Sunday, May 06, 2018

Where change was cemented

The video above from Vox describes the point at which the US politics firmly pivoted toward the Right, and why it happened. It was moving in that direction, more or less, already, but this is where the course was fixed. It’s been all downhill from there, which probably explains why the train is picking up speed.

The central premise of the video is that George H.W. Bush's pledge to not raise taxes galvanised conservatives around something that’s still central to their politics: Low taxes and hardline positions on social issues, too. At first glance, that may seem to contradict the accepted view that Reagan was the point at which Republican politics veered sharply rightward, but I don’t see it that way. Instead, it explains how the shift was locked into motion.

The video points out that the so-called “Reagan Coalition” included both fiscal conservatives and social conservatives.
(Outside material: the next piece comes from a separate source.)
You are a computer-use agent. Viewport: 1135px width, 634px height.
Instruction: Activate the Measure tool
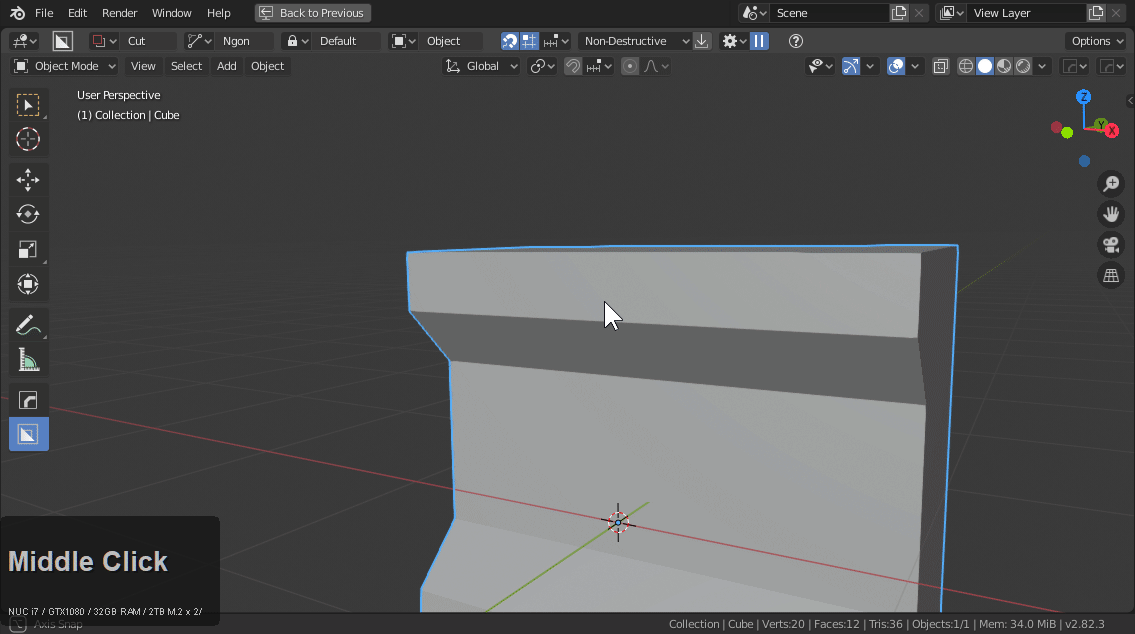pos(28,360)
At the time, I was a Republican, more or less fiscally moderate, but definitely socially liberal. But as the social conservatives began to exert more and more power over the Republican Party, I became appalled. Before Reagan’s re-election arrived, I’d left the party—or as I, like so many ex-Republicans then and since, put it, I didn’t leave the party, the party left me.
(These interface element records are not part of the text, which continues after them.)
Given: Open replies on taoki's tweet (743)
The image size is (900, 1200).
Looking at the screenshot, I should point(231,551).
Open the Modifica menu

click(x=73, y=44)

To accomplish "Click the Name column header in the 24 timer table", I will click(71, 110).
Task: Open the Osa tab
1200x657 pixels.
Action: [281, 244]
Bush the First was no Reagan conservative. He wasn’t as conservative on any issue, though he was still pretty conservative on fiscal issues and some social issues. But he also signed the Hate Crime Statistics Act, the first federal law to include gay people as an enumerated class (I was there when he did). He also signed the Americans with Disability Act (ADA), which, as the video notes, was very significant civil rights legislation. I talked about that on its 25th anniversary, but since then a new regime has taken power in the USA, and it’s done as much as it could to undermine all civil rights protections, including the ADA.

Because Bush wasn’t as conservative as Reagan, his opponents within the Republican Party called him a “counterfeit conservative”. Today, he’d be called a “RINO”, an epithet derived from “Republican In Name Only”. It’s an indication of how much idealogical orthodoxy is now central to the party. Bush breaking his “no new taxes” pledge gave the new core of his party the excuse they needed to turn their backs on him. That helped elect Bill Clinton, and then a Republican Congress two years later. From Republicans' perspective, the betrayal of Bush was good for them and their power.
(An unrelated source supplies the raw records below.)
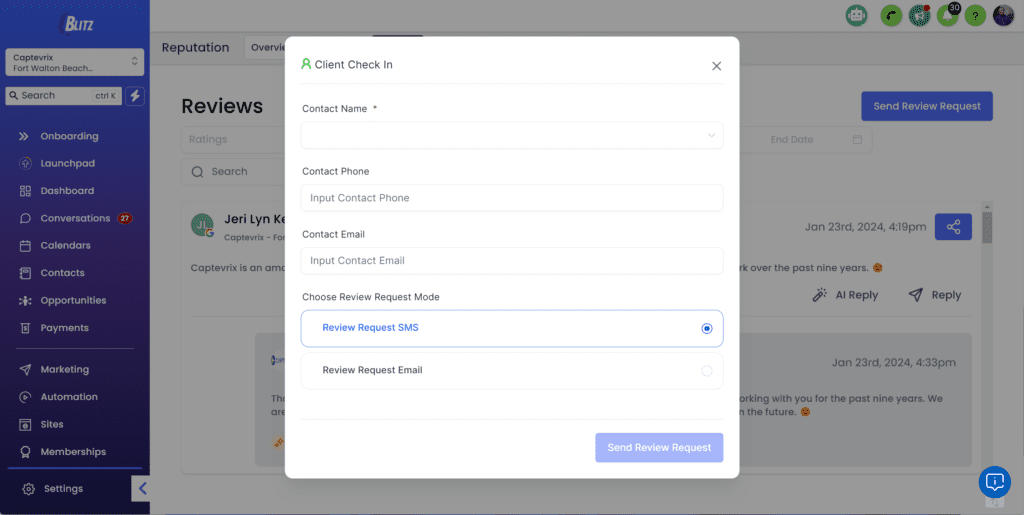Select Review Request SMS radio option

[512, 328]
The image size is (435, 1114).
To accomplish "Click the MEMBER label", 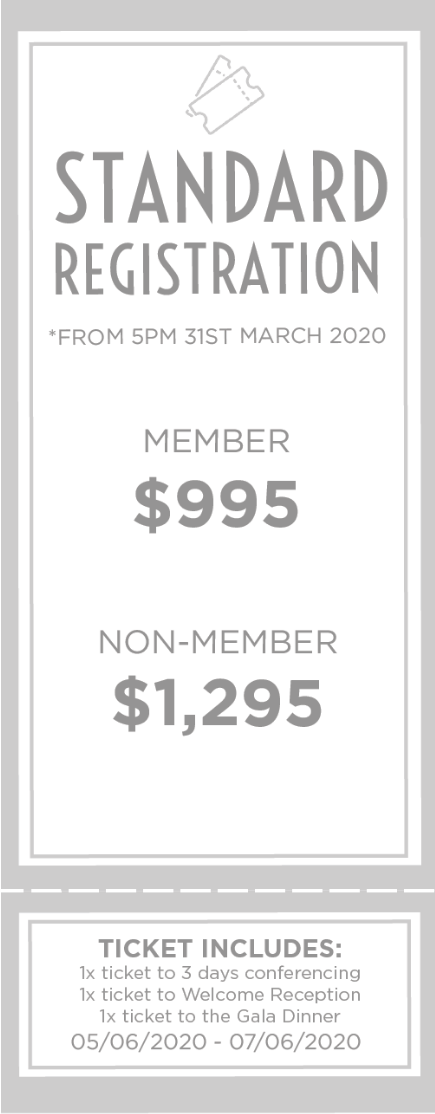I will [217, 442].
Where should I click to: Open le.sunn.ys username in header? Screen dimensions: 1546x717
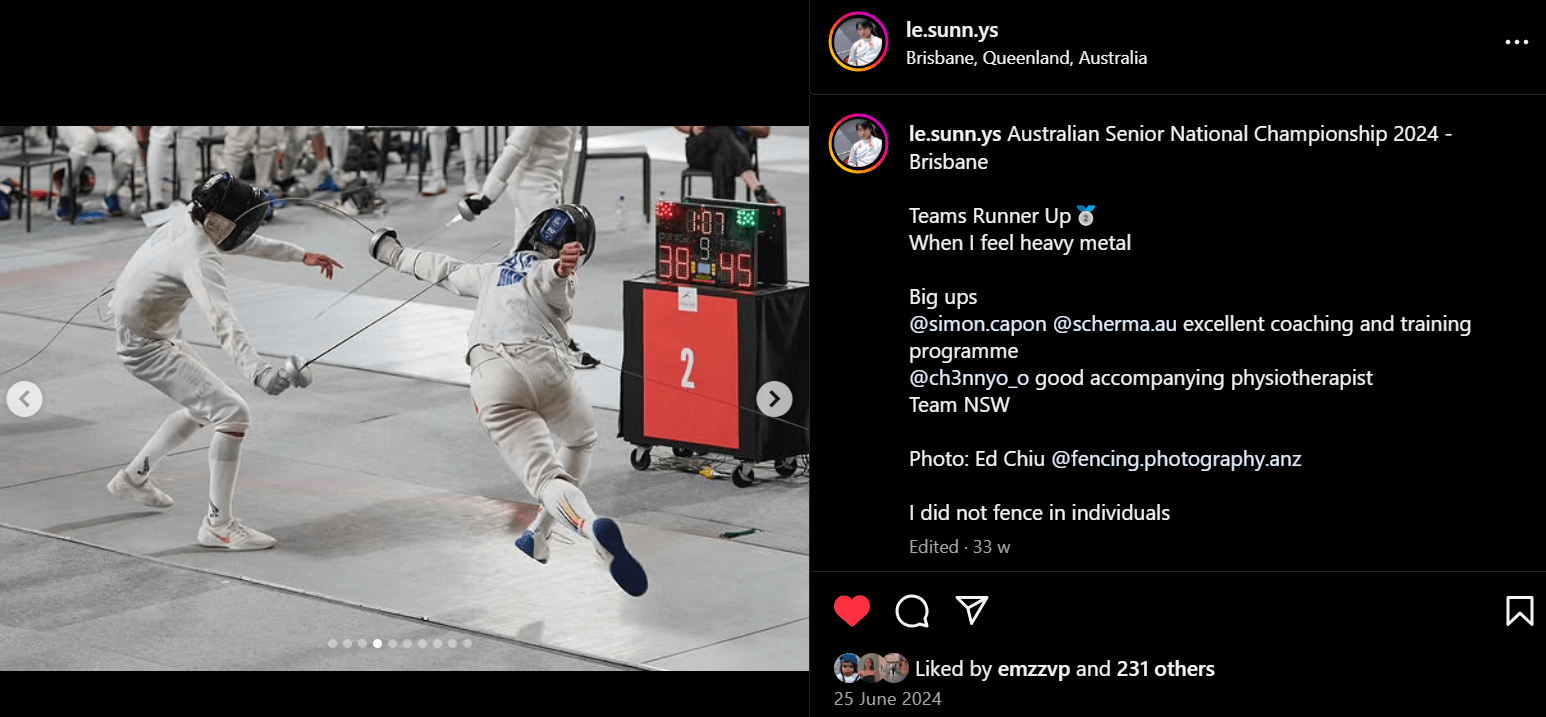click(952, 30)
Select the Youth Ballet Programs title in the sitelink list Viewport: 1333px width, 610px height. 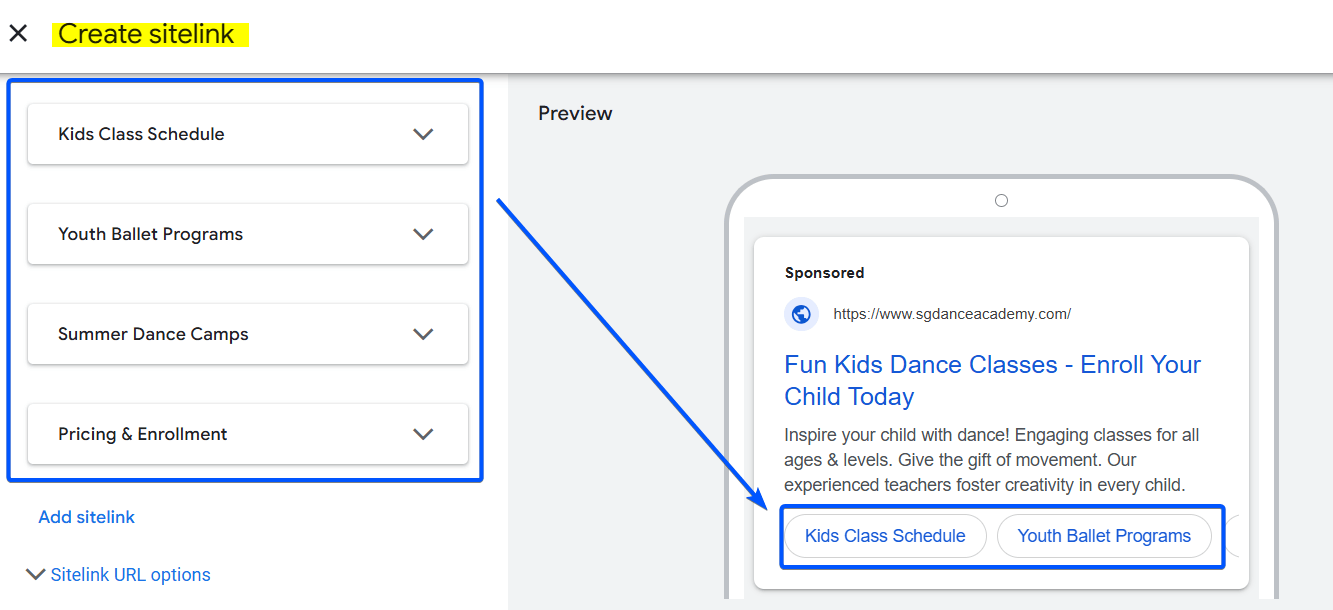coord(150,234)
Over time, Republicans in Congress and the presidency alike have become increasingly rightwing, at a time when Democrats in Congress and the presidency were pretty ideologically consistent. This is surprising to some, rightwingers in particular, who have convinced themselves that Democrats are now the “radical Left”. For those who genuinely think that, as opposed to those who declare it on social media for maximum trolling effect, the explanation is that the Republican Party has shifted so far to the Right on all issues that it makes the Democrats seem much more leftist than they really are.

The important thing here, though, is that this reality hasn’t hurt Republicans nor helped Democrats. In fact, Republicans have managed to do very well, indeed, and while that was helped by gerrymandering districts and by voter their suppression efforts, their tricks don’t explain why they do so well even in areas not affected by those tricks. And, if American voters have stayed more or less centrist, and not shifted rightward, then Democrats should have been doing better than they did until recently.

The upcoming Midterm Elections in the USA could show what the feelings of American voters are. If it’s true that Americans aren’t particularly ideological, as some pundits claim, and when given a reason to vote for Democrats (even if only to vote against Republicans and/or the current occupant of the White House), then there could be a very different Congress elected than serves right now. But if that’s not the case, and the USA itself has shifted to the Right, then not even the dislike of the current occupant or his party will be enough to change Congress.

So, that election will either be playing out the trends that have been happening for more than four decades, or it will break them. The term of Bush the First was the pivot moment, the point where the rightward course of American politics was fixed, and when the Republican Party began sliding downhill, their train picking up speed. The term of the current president could be the pivot point that changes things again, derailing the Republican train. Voter turnout will decide which it is.

The 2018 elections will mark 30 years since the election of Bush the First. Sounds like a great time to cement a new direction.